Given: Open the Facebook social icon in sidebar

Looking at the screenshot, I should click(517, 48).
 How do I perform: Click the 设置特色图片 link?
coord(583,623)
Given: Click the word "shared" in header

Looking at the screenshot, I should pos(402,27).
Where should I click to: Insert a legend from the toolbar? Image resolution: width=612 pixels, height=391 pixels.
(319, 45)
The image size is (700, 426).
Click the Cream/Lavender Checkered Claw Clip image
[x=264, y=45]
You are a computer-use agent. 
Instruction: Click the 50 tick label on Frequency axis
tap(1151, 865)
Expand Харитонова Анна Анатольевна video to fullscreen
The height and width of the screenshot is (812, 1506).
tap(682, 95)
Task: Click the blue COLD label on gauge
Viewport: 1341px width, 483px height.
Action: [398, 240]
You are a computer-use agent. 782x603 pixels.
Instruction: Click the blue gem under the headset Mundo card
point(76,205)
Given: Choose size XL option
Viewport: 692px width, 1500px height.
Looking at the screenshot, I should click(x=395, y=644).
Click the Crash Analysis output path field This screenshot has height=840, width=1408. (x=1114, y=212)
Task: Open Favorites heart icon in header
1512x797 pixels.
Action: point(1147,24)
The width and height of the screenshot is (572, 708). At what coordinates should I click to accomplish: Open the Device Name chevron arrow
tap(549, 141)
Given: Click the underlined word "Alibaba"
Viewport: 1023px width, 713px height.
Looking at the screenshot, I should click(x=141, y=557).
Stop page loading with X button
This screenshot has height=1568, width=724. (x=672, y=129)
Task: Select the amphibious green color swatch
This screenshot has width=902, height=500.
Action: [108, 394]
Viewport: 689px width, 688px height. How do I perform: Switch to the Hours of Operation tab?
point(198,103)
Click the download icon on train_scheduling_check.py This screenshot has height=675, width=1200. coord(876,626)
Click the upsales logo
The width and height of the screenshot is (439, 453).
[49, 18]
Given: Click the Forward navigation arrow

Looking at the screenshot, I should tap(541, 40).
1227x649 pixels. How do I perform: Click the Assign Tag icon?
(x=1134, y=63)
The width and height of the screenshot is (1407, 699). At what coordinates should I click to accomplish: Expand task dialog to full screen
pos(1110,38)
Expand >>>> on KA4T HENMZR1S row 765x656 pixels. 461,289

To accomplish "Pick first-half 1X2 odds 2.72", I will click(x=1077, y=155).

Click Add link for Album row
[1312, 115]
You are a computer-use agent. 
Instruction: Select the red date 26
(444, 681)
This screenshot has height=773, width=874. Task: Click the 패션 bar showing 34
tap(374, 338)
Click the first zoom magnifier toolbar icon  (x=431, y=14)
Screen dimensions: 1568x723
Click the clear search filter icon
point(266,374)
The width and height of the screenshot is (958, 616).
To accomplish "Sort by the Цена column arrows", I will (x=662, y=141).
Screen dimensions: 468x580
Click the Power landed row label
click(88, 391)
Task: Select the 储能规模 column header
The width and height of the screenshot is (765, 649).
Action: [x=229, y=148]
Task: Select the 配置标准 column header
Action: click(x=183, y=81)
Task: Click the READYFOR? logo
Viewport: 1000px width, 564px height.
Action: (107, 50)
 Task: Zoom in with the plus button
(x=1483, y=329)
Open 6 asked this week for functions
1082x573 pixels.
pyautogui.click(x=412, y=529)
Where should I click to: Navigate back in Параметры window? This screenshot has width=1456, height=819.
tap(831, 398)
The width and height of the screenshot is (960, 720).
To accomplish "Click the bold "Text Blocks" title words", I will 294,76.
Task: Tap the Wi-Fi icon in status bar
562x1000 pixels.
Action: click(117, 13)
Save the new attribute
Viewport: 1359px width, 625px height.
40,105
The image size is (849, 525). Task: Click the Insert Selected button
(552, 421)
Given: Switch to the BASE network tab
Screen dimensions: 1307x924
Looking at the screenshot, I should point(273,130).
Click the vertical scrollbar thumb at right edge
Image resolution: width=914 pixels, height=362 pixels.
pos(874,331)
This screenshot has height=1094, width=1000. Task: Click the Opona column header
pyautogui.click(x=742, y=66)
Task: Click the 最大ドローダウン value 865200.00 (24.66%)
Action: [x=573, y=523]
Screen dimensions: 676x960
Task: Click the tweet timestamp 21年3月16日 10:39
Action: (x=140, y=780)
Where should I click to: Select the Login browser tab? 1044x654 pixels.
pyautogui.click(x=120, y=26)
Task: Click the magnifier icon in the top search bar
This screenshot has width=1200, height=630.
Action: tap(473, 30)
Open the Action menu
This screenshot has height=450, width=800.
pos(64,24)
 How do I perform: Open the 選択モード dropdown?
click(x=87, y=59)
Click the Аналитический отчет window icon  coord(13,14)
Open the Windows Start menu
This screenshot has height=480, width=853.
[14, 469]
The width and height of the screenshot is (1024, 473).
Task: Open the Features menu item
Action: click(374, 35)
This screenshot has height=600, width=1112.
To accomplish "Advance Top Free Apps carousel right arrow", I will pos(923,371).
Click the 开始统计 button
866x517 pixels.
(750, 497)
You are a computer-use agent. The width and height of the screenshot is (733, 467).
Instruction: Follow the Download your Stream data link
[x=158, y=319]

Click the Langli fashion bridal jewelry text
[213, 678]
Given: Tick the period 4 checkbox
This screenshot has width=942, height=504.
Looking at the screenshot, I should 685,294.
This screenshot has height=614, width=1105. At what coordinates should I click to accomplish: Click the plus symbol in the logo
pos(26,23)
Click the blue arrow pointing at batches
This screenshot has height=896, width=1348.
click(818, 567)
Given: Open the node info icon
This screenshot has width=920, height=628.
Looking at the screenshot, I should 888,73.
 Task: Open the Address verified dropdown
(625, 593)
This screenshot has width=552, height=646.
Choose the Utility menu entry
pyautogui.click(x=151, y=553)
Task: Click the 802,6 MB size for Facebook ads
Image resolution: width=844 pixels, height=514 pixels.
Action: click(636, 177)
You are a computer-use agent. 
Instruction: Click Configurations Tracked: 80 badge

========================================

Directions for this task
From the line holding "Task: Click the 802,6" to the last line of the data above, copy every line exactly and include nothing more.

Final answer
Task: Click the 802,6 MB size for Facebook ads
Image resolution: width=844 pixels, height=514 pixels.
Action: click(636, 177)
You are a computer-use agent. 
Instruction: Click Configurations Tracked: 80 badge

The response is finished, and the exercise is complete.